„Dann wird es kritisch“
Gemeinden werden von Bund und Land wie Befehlsempfänger behandelt, klagt Mödlhammer.
Eine beachtenswerte Tour d’Horizon über den Zustand der Gemeinden in Österreich lieferte Gemeindebundpräsident Helmut Mödlhammer in seiner gestrigen Abschiedspressekonferenz in Wien. Nach 18 Jahren hängt Mödlhammer – auch krankheitsbedingt – die Politik an den Nagel. In einer Kampfabstimmung wird morgen sein Nachfolger gekürt.
„Meine größte Sorge ist, dass die Ballungszentren und die entlegenen Regionen auseinanderdriften und eine Zwei-Klassen-Gesellschaft entsteht.“Mit dem Schließen der Post, der Polizei, der Schule, des Kaufhauses, des Gasthauses hätten sich die Leute schon abgefunden. „Wenn es keinen Bankomaten mehr gibt, die Tankstelle schließt, der Nahverkehr nicht funktioniert und der Breitbandausbau stockt, wird es kritisch.“Da dürfe man sich nicht wundern, wenn etwa Norbert Hofer ausgerechnet in strukturschwachen Regionen so zulege.

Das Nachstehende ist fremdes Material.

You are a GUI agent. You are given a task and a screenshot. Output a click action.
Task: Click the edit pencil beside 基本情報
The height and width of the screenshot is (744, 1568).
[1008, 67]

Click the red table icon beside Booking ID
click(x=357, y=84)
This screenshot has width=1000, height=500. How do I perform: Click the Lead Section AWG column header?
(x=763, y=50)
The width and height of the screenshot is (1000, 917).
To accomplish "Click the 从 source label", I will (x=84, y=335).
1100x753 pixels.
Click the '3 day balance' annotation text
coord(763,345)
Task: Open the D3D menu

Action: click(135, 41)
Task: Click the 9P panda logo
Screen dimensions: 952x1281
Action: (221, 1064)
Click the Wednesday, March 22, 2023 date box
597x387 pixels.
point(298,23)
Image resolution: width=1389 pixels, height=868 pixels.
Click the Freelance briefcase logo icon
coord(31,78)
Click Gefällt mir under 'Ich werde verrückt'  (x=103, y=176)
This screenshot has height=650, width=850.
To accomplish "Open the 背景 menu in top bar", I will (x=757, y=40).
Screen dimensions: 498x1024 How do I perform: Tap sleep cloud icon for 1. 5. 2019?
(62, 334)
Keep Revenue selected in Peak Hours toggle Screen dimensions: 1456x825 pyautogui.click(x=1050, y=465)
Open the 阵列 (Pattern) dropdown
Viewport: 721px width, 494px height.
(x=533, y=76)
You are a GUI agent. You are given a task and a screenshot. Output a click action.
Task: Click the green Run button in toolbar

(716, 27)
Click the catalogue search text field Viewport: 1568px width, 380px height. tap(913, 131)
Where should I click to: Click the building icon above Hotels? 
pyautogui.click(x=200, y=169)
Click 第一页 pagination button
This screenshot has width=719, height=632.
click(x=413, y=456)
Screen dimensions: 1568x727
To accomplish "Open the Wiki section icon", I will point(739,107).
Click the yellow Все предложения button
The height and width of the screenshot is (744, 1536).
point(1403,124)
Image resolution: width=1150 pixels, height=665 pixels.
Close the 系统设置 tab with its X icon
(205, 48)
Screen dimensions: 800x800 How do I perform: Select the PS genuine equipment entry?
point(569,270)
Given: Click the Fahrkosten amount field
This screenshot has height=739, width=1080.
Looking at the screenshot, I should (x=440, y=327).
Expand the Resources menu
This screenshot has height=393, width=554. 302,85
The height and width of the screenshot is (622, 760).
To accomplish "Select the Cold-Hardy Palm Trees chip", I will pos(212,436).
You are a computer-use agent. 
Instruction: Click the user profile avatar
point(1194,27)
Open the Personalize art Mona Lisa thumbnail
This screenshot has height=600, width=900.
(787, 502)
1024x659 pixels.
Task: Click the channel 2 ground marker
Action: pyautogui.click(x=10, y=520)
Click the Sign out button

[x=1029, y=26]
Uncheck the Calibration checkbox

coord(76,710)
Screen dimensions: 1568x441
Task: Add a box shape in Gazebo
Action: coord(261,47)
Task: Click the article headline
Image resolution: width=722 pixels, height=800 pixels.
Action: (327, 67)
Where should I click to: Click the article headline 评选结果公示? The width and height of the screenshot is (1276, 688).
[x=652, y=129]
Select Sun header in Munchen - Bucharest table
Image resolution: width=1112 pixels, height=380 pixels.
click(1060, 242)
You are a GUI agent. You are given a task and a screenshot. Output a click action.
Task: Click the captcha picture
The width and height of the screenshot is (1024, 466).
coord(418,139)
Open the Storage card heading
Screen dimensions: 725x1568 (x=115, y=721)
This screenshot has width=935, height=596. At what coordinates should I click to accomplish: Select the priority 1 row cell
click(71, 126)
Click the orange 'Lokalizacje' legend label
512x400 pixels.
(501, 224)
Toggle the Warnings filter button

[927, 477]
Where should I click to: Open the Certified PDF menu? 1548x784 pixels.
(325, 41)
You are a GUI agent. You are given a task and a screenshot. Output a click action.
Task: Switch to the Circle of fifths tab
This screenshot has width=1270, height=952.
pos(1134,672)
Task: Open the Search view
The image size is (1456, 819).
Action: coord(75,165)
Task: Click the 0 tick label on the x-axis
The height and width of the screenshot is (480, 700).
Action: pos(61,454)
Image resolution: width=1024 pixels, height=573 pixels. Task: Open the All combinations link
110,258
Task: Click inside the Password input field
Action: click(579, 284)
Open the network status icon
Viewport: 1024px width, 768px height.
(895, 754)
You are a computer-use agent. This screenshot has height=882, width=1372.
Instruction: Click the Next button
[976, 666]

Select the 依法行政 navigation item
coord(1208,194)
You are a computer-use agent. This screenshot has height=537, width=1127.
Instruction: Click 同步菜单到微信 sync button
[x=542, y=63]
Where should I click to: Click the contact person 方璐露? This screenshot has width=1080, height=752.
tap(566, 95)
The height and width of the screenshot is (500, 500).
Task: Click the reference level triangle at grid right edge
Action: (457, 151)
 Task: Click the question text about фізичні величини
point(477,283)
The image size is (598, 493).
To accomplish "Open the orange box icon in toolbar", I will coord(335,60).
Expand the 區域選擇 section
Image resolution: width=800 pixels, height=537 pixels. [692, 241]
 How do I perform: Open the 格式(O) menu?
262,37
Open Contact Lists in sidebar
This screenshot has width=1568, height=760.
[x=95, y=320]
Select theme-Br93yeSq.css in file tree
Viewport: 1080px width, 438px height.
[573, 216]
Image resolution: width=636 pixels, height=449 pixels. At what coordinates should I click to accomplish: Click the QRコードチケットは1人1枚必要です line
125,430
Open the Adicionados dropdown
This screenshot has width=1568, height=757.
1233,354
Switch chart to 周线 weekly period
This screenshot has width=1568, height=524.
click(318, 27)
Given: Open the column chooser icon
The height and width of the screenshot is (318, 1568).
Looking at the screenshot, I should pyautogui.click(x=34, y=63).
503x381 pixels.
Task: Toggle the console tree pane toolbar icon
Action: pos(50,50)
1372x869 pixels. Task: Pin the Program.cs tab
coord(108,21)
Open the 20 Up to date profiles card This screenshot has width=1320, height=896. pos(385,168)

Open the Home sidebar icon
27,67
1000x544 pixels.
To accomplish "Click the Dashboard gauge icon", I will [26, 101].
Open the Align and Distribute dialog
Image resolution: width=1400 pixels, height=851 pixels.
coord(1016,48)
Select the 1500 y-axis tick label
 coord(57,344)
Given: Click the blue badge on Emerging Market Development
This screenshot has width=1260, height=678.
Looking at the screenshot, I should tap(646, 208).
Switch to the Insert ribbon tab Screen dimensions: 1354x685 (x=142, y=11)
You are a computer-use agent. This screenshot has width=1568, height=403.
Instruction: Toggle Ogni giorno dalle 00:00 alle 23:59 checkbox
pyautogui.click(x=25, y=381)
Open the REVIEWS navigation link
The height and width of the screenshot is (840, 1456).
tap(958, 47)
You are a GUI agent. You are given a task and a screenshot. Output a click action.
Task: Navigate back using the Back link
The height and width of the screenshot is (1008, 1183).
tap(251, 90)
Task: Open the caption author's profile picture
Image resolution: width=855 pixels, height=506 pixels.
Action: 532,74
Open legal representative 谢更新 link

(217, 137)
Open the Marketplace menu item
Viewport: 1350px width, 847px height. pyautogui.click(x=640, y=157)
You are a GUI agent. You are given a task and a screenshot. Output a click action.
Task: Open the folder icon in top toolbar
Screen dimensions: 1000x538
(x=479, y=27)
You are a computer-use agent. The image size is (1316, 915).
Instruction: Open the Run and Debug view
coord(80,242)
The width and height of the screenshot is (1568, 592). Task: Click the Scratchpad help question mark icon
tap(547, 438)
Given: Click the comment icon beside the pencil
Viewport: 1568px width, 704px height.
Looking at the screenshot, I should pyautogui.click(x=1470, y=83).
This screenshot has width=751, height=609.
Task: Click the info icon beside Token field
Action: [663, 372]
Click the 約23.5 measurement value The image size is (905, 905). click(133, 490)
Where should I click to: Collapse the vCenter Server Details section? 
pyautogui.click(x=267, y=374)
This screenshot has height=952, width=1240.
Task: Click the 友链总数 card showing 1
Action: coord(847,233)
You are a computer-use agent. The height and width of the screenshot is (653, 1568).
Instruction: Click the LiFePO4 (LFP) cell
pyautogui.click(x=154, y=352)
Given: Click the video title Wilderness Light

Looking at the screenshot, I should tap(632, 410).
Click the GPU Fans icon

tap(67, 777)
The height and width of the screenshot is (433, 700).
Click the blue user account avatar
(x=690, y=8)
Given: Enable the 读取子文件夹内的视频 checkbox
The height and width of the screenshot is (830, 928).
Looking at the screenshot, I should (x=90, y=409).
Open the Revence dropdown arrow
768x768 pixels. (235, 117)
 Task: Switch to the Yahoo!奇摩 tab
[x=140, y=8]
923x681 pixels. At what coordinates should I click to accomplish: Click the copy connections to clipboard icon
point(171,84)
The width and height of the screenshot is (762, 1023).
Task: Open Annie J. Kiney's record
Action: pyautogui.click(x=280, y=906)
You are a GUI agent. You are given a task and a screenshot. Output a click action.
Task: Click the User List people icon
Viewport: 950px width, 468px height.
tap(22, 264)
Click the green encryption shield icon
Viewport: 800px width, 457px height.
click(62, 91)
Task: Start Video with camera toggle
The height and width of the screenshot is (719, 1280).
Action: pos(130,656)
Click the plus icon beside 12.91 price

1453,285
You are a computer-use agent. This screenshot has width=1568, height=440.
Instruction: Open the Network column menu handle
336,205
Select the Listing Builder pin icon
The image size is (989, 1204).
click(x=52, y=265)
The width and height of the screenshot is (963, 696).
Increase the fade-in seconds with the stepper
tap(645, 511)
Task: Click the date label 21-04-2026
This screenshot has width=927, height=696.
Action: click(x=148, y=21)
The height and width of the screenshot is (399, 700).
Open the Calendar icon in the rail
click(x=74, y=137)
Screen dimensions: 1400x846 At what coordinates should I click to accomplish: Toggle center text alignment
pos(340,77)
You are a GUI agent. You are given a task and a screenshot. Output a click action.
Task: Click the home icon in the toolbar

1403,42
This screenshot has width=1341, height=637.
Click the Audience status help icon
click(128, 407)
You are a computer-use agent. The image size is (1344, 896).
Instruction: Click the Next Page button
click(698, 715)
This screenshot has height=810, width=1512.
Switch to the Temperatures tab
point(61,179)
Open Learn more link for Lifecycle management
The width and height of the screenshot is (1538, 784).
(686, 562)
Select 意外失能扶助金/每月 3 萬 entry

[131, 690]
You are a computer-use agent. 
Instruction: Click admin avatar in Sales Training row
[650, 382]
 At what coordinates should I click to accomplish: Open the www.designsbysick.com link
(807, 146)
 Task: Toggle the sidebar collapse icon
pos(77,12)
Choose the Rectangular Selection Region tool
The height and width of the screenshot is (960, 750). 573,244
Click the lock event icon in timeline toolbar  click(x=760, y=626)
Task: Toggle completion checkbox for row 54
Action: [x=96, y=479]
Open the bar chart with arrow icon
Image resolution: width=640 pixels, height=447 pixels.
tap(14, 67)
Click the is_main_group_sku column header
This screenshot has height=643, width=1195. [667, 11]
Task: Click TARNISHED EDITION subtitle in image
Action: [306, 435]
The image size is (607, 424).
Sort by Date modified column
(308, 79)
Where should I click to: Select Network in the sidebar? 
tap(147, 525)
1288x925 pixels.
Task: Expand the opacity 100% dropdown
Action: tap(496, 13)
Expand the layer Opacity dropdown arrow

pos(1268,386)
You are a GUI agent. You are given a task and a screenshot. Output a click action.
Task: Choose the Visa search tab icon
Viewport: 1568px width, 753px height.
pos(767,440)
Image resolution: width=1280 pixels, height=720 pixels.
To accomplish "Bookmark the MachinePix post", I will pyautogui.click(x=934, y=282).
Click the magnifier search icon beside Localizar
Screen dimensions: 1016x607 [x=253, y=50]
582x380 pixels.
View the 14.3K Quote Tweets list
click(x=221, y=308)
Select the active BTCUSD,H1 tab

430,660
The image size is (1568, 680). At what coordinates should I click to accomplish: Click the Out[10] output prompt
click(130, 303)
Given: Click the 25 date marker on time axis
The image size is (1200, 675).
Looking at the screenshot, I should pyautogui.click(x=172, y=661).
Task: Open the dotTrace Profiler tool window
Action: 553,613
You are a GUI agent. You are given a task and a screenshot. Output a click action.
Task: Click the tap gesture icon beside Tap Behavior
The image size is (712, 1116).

Der ÖVP-Politiker geht in seiner Bilanz hart mit den Regierungen der letzten Jahre ins Gericht. „Meine größte Enttäuschung ist die nie erfolgte Aufgaben- und Verwaltungsreform.“Das treffe die Gemeinden doppelt und dreifach. Zum einen würden Gemeinden wie Befehlsempfänger behandelt, die dann undurchführbare Beschlüsse (Schulreform, gemeinnützige Arbeit für Flüchtlinge) umsetzen müssen. Zum anderen verkompliziere die Mischform an Zuständigkeit im Schul-, Pflege-, Gesundheitsbereich den Alltag ungemein. Exemplarisch führt Mödlhammer die – an sich begrüßenswerte – Akademisierung in den Bereichen Pflege und Kindergarten an. „Das beschließt man, ohne mit uns zu reden, obwohl wir die Mehrkosten tragen müssen.“
Den zweiten Wahltag, den ja ebenso die Gemeinden abzuwickeln haben, bezeichnete der Gemeindebundpräsident als „sinnlos“. Stattdessen sollte man die Briefwahl vereinfachen.